What is wanted is the full listing, word for word, without its pictures.

==========

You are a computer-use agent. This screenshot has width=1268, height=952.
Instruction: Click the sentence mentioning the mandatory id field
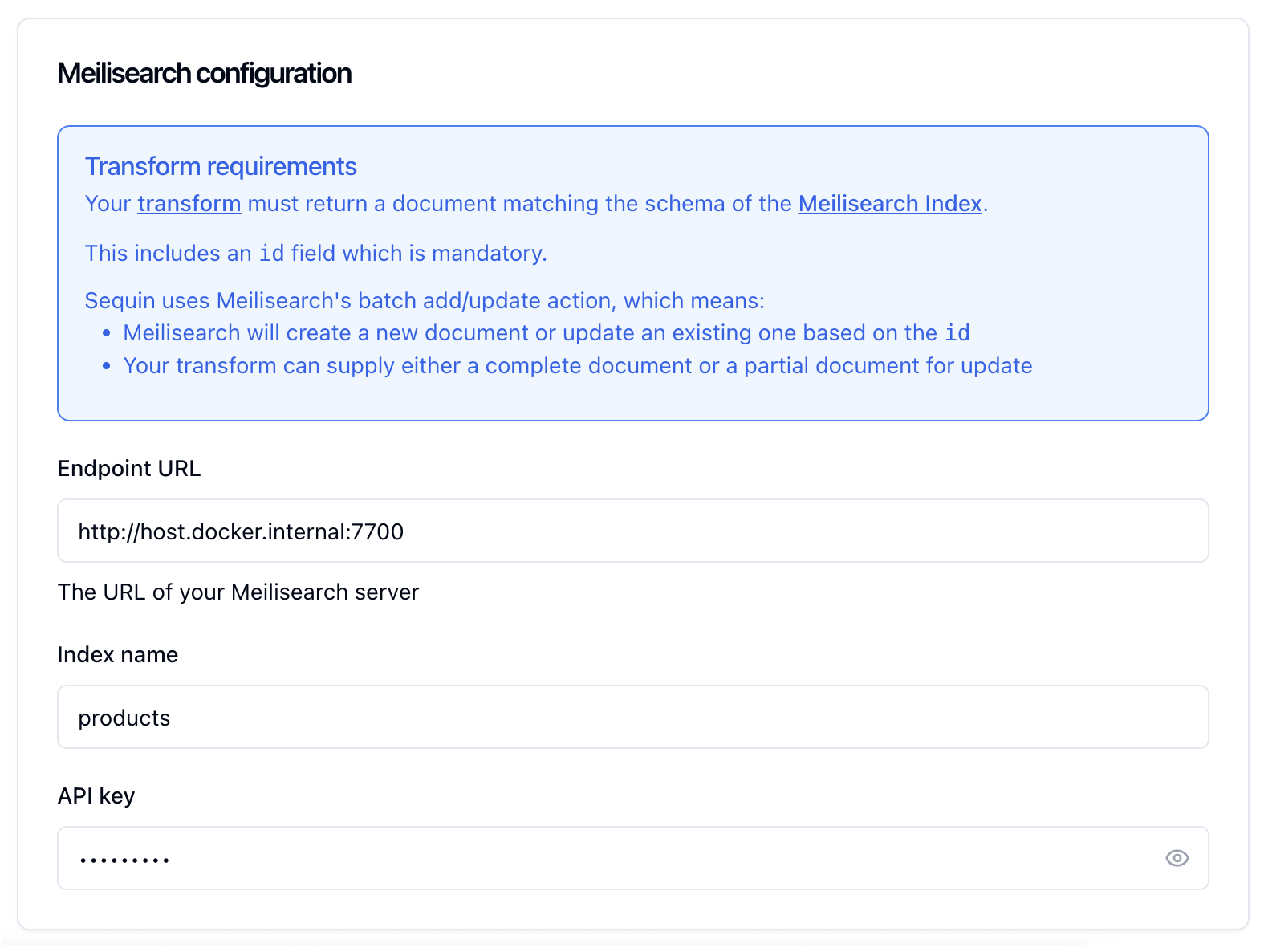tap(315, 253)
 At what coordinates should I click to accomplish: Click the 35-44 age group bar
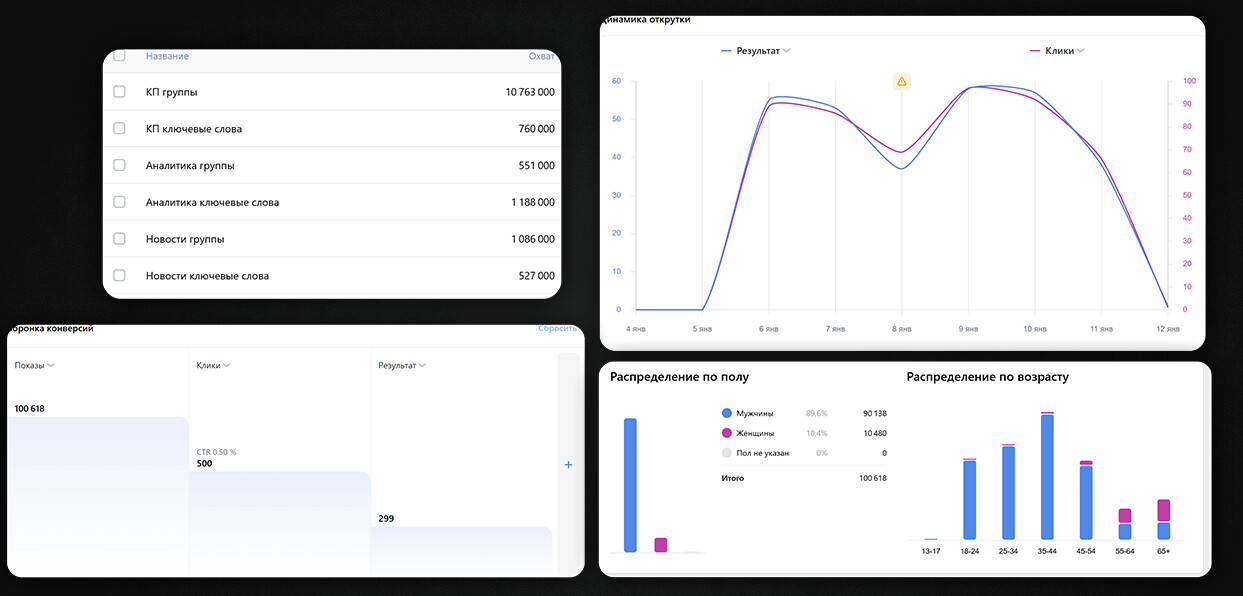tap(1047, 476)
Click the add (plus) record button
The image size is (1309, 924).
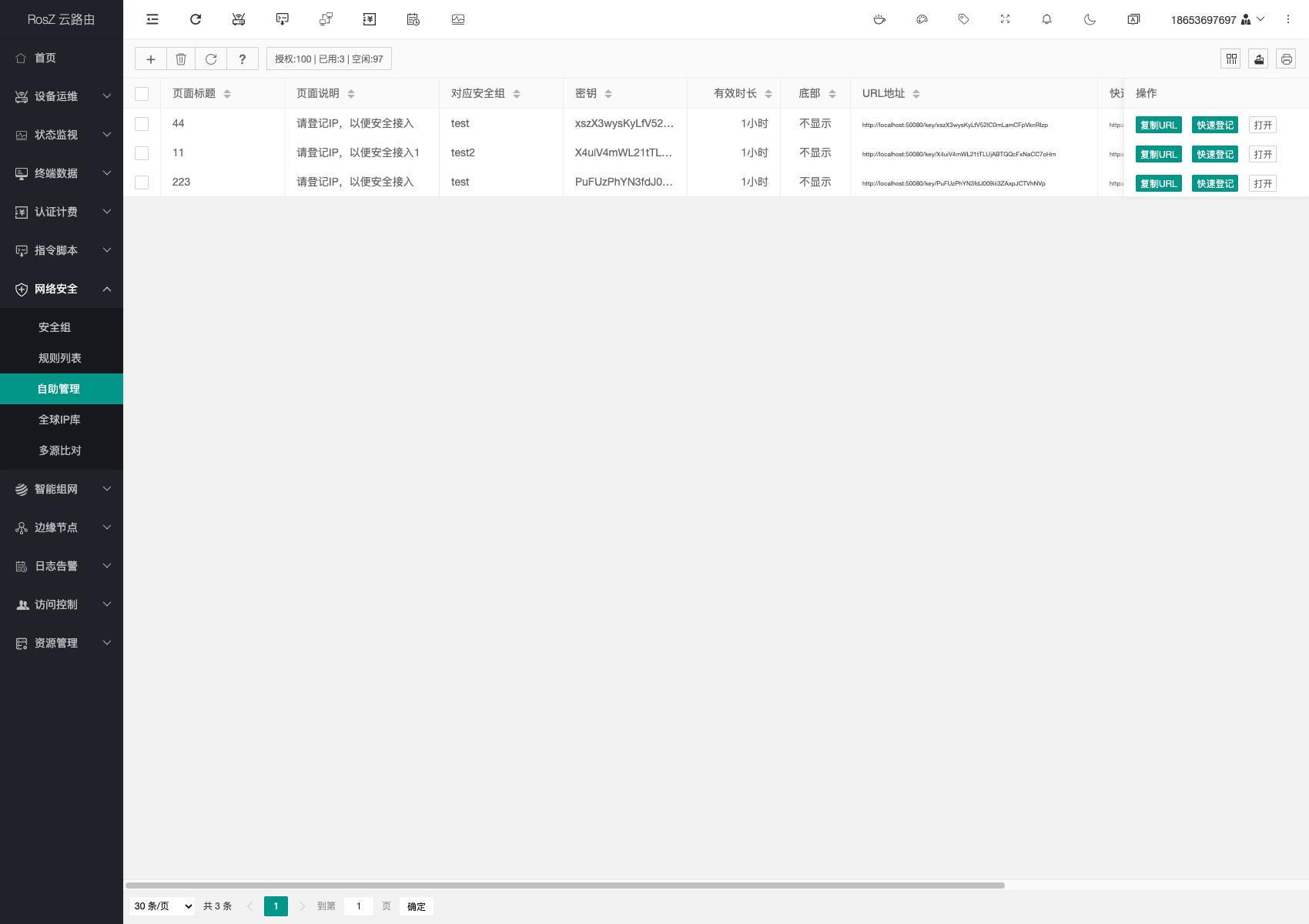(x=151, y=59)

==========

▶ ANSWER SECTION:
You are a computer-use agent. This screenshot has width=1268, height=952.
Instruction: Click the sentence mentioning the mandatory id field
tap(315, 253)
 At what coordinates should I click to accomplish: Click the 35-44 age group bar
tap(1047, 476)
Click the add (plus) record button
The image size is (1309, 924).
(x=151, y=59)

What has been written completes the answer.